Miller began riding his first bike in the alley behind his house at the age of six when his dad got him started in the sport. He would spend hours going back in forth in that alley way until he competed in his first official race at a track in Spring Grove at the age of 10. Miller won that race and he was racing in Millville by age 14.

“My dad never really raced, but he always had bikes and it was something we could do together,” Miller said. “Winning that first race made me realize I could probably do this. Winning right off the bat leaves kind of a good taste in your mouth.”

After a couple of tough years of grinding it out against strong competition in Millville, Miller is earning his place this summer. At this point in the season he is one of thee top riders in the Millville Super Series as he is in second place in 250C, Open C and 14-24C.

“I’m starting to put more work on it,” Miller said. “I hit a peak there for awhile and I kind of realized if I want to get better, I have to start working harder at this. I started going into the weight room and when I would ride on off-weekends, I would really practice instead of just messing around and having fun. It’s a big thing to have fun, but I also focused on hitting all of my marks.”
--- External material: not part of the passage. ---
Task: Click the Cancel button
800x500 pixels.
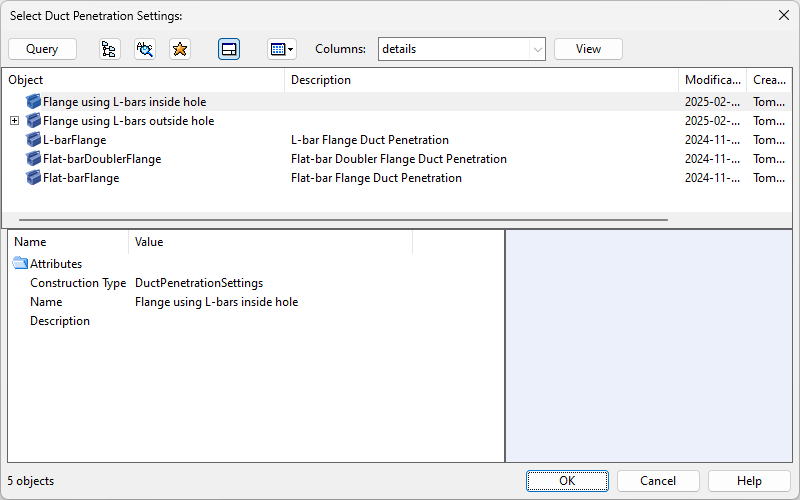Action: click(x=658, y=481)
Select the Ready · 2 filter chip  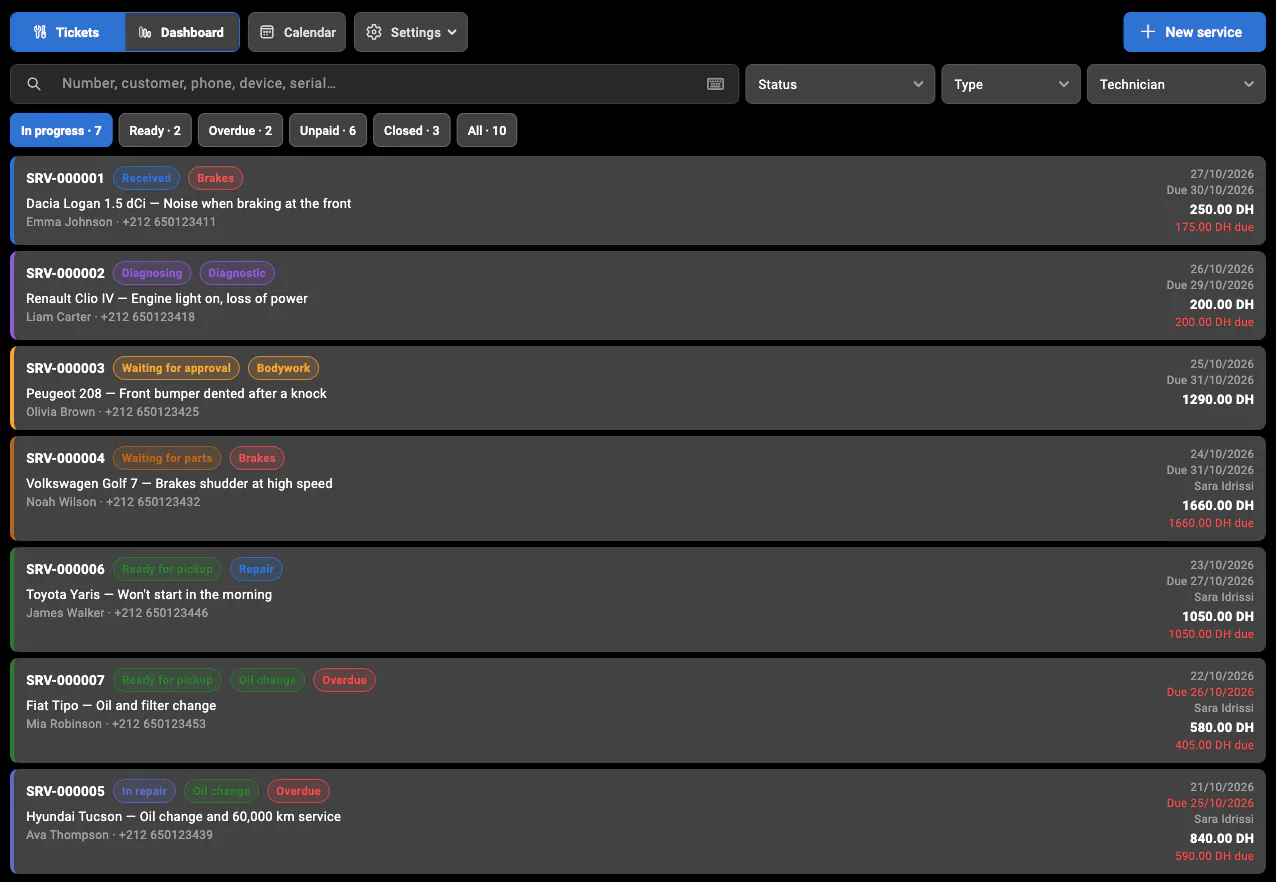(155, 130)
While Miller doesn’t know of any riders close to his age in LeRoy, he has learned to look up to some of the riders he sees on a regular basis in his races.

“I look up to a lot of the local pros,” Miller said. “I don’t always look at the biggest and most famous guys. I always like a rider who really has fun with it and they aren’t complaining about this or that. There’s a bunch of people I look up to and I don’t really like to pick favorites.”

Miller said getting his new bike is allowing him to compete at a much higher level and he’s extremely thankful for the gift. He also added that his family and friends have given him a ton of support and kept him going on the track.

As the support continues, Miller’s ability has improved and he’s looking to get better every time he takes to the track.

“Millville has one of the biggest tracks. It’s rough, it’s hard and it’s where all of the best people around here go,” Miller said. “At the start, I was getting beat. I’m just starting to do well in the Class I started in. It takes awhile to learn how to race there. You have to get used to how rough things get and how long the race days get.”